**What you will do:**
Please reproduce the entries below exactly, omitting any images they contain.

(Collected data entries)
********
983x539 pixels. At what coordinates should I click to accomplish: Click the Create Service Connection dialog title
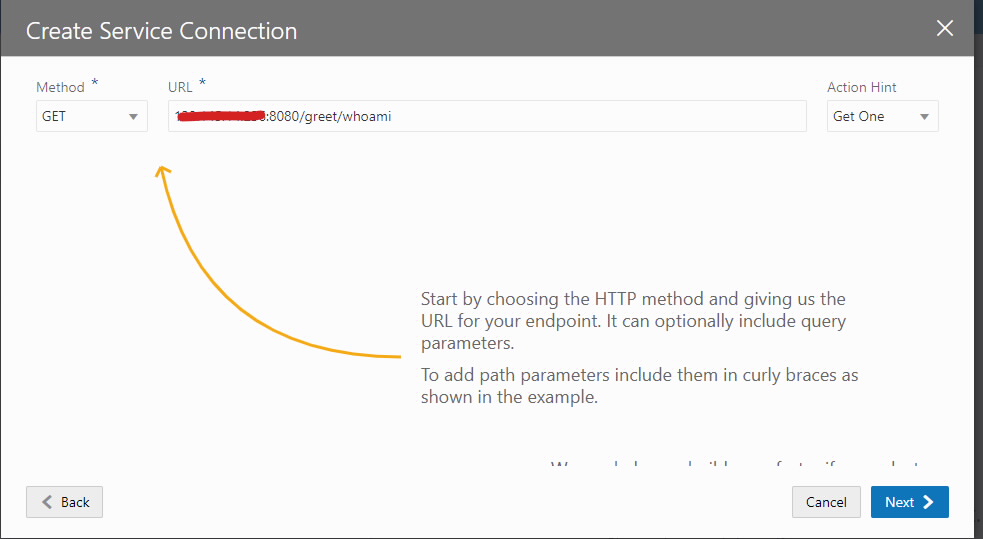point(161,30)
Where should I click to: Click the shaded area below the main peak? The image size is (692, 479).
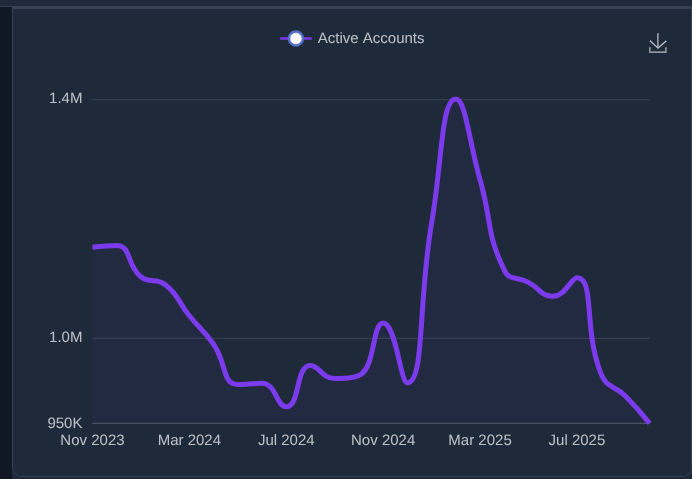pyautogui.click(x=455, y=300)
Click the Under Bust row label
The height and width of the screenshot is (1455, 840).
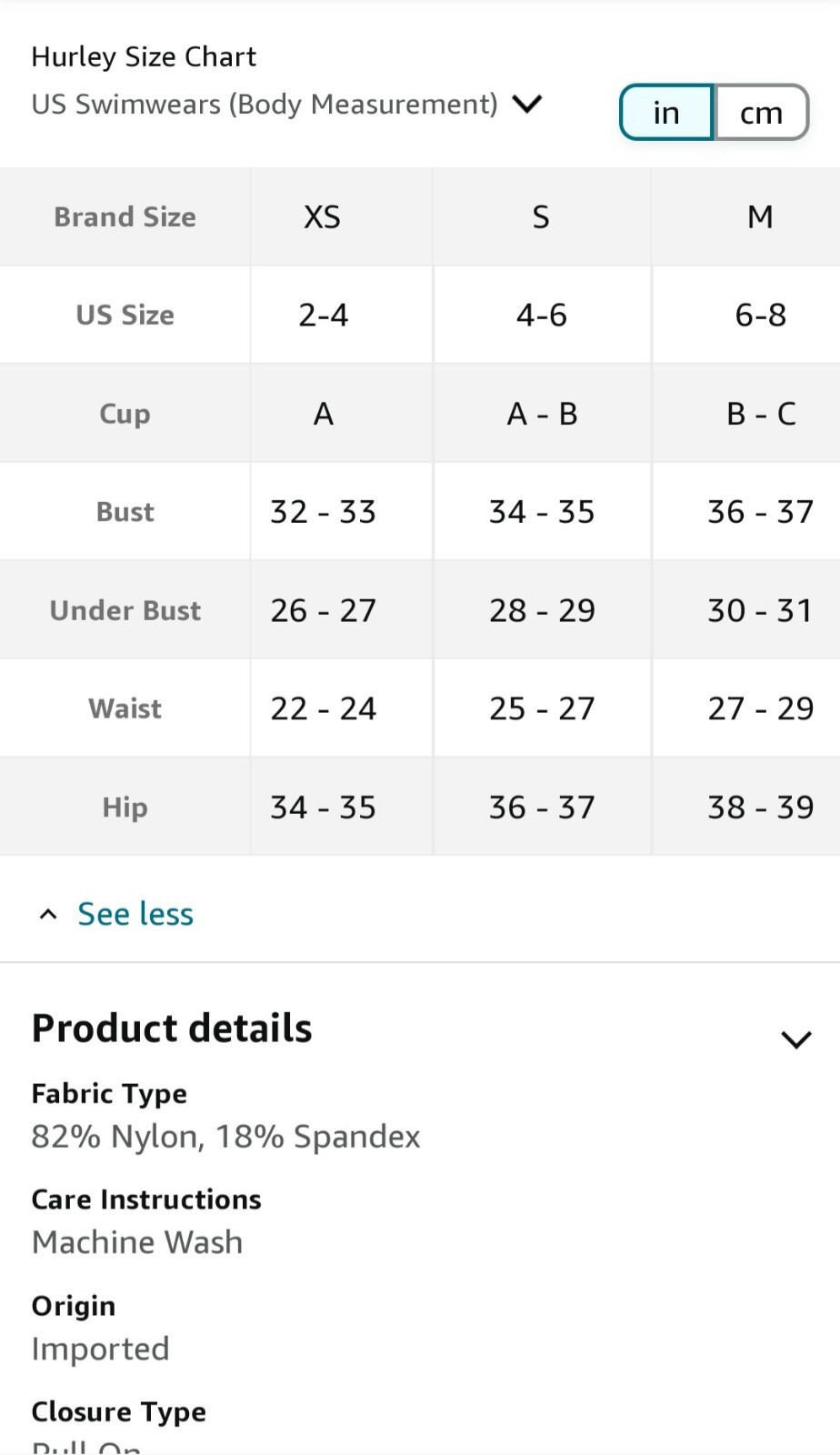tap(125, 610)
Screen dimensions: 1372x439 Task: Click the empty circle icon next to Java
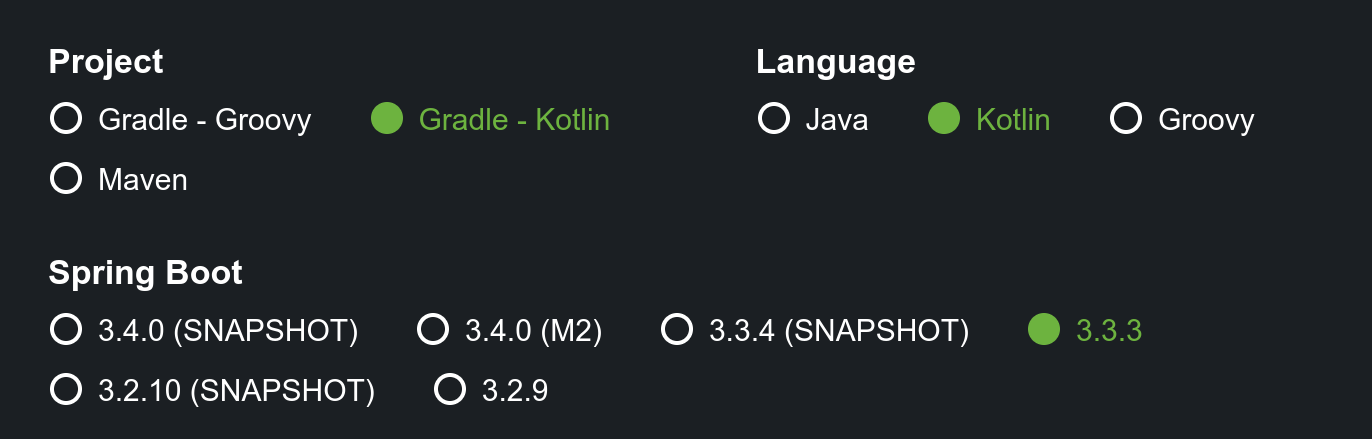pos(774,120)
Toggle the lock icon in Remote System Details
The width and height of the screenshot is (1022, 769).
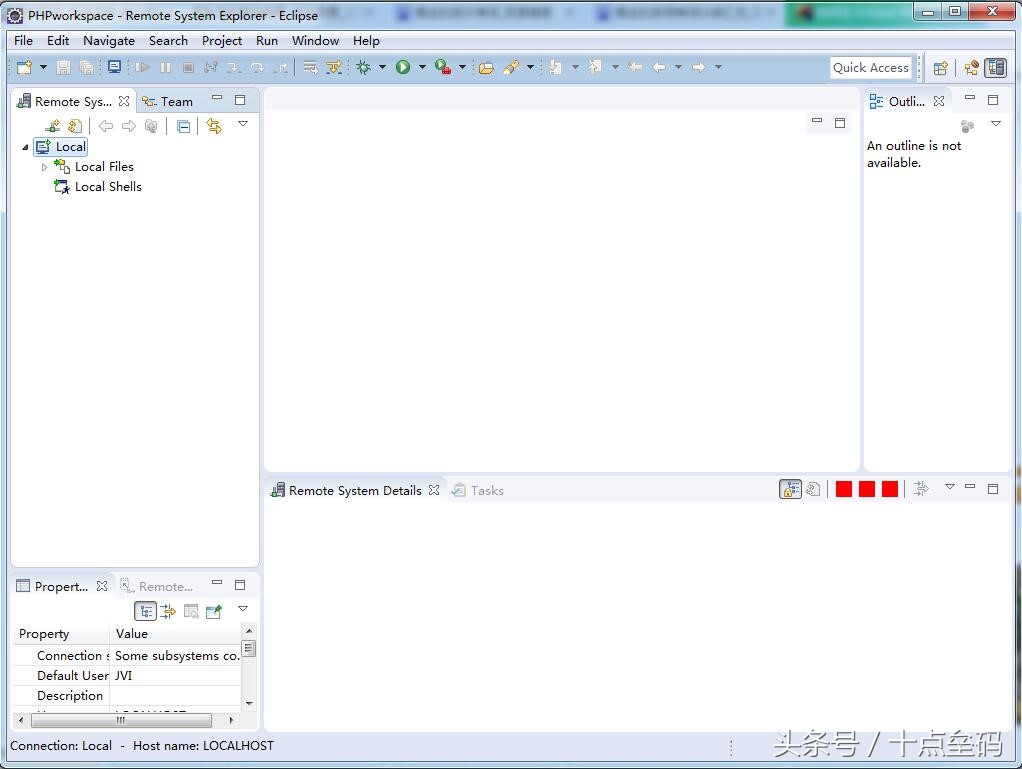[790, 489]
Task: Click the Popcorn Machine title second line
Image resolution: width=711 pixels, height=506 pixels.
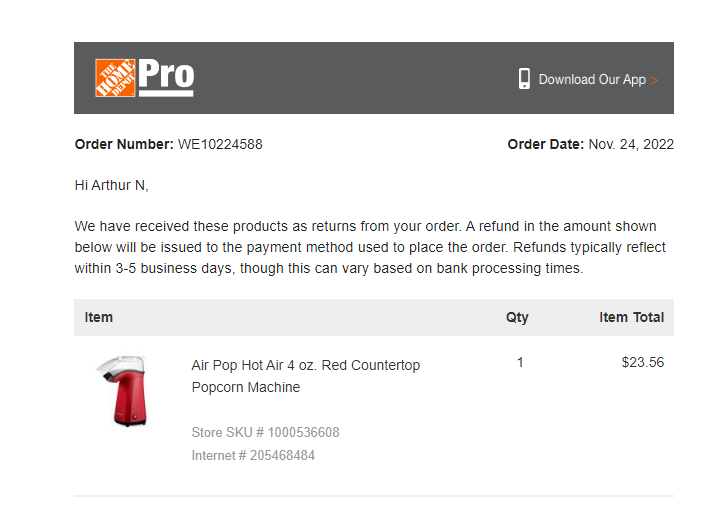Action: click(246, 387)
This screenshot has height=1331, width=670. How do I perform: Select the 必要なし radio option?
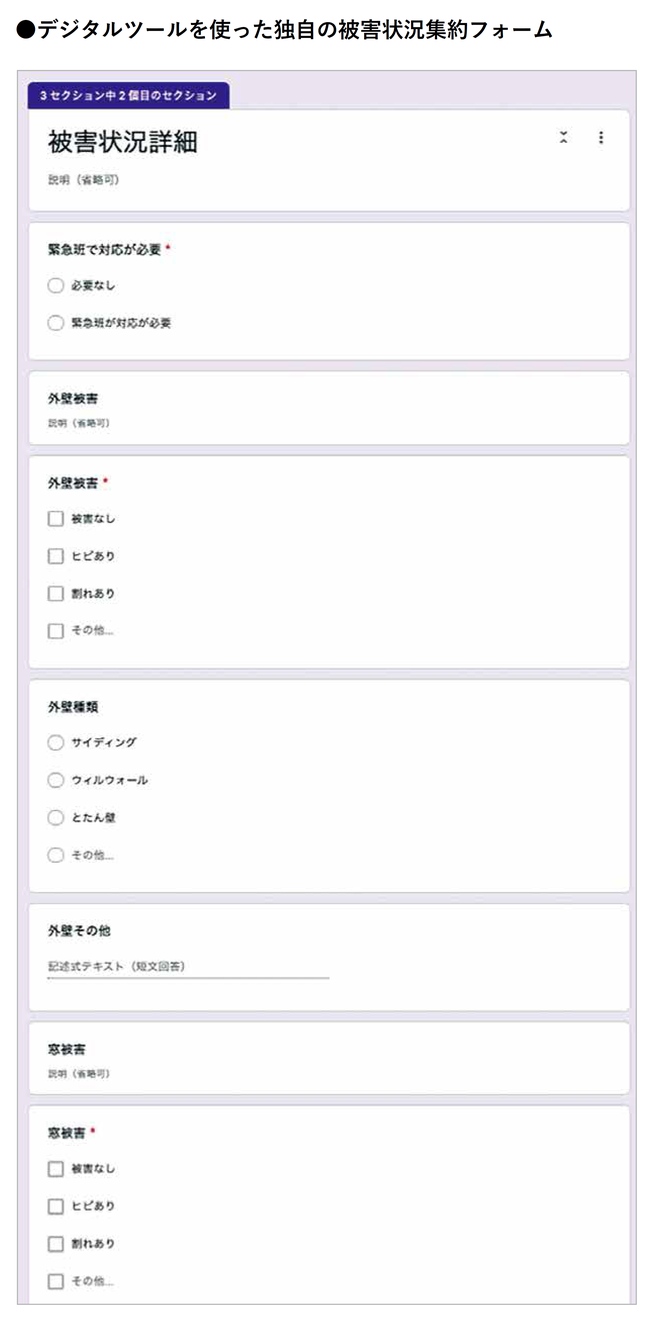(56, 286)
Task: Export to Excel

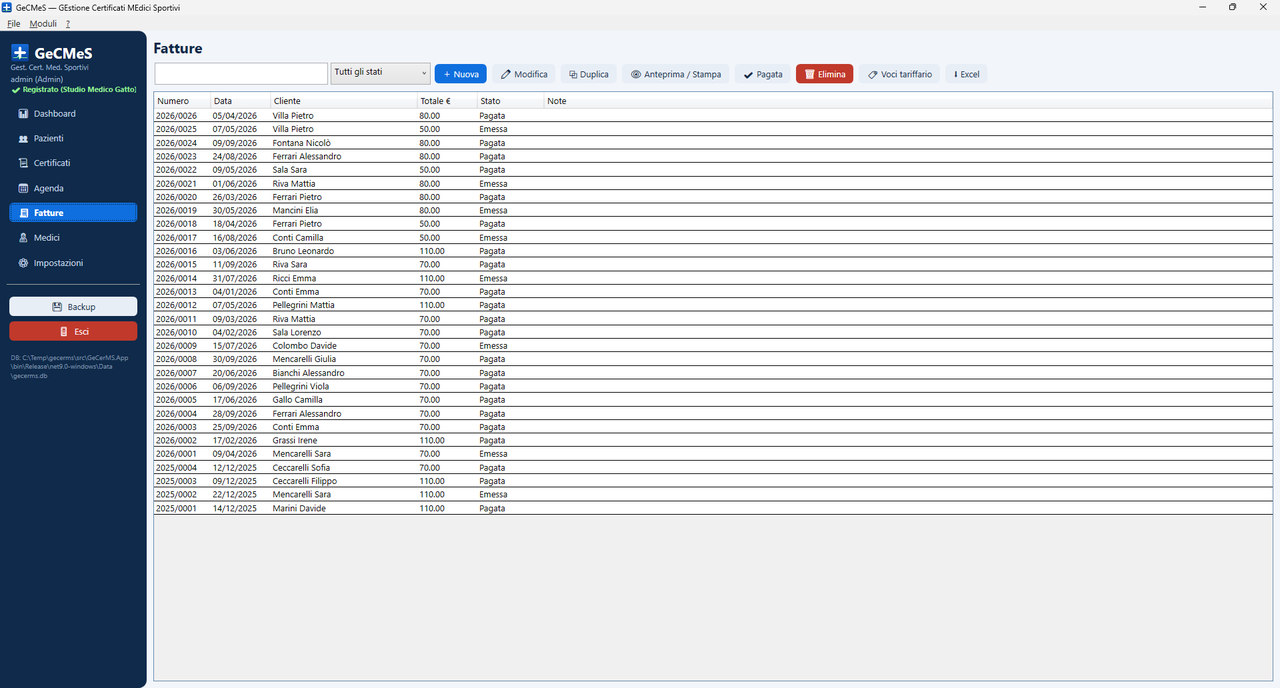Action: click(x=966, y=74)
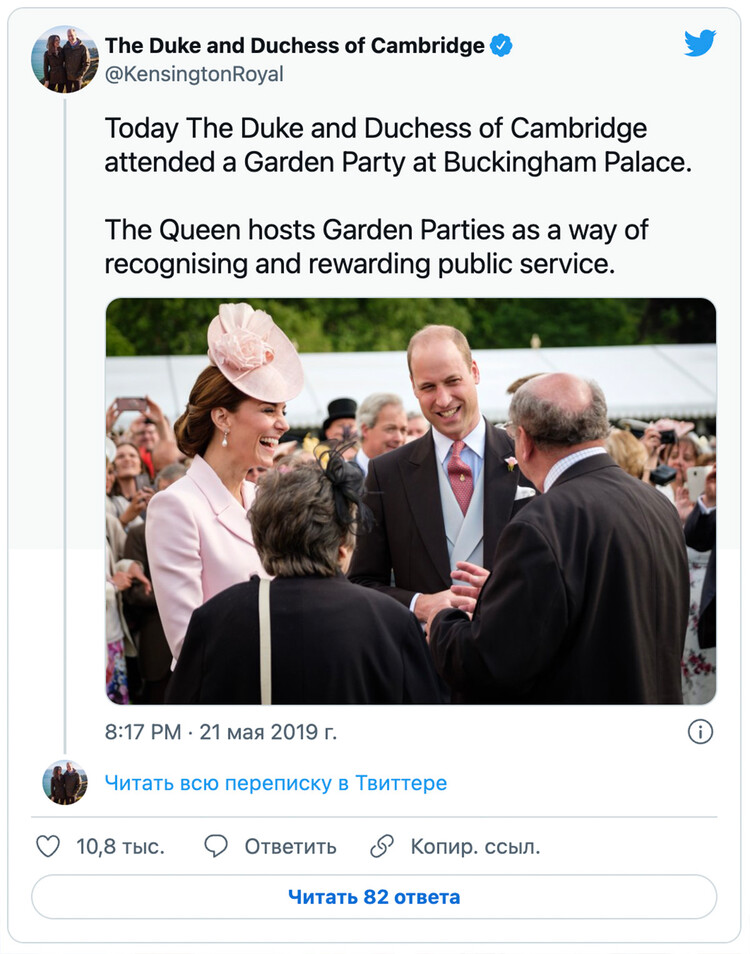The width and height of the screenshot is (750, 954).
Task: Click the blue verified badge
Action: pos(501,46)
********
**Result:**
983x539 pixels. At what coordinates should I click to accomplish: Click the Create Service Connection dialog title
point(161,30)
Where should I click to: Click the shaded area below the main peak? The image size is (692, 479).
pyautogui.click(x=455, y=300)
Click the Under Bust row label
The height and width of the screenshot is (1455, 840).
tap(125, 610)
Screen dimensions: 1372x439 Task: Click the empty circle icon next to Java
pos(774,120)
Toggle the lock icon in Remote System Details
The width and height of the screenshot is (1022, 769).
[790, 489]
Task: Click the Popcorn Machine title second line
Image resolution: width=711 pixels, height=506 pixels.
Action: click(246, 387)
This screenshot has height=1331, width=670. How do I perform: Select the 必要なし radio option?
(56, 286)
Task: Export to Excel

Action: click(x=966, y=74)
The width and height of the screenshot is (750, 954).
Task: Click the blue verified badge
Action: pos(501,46)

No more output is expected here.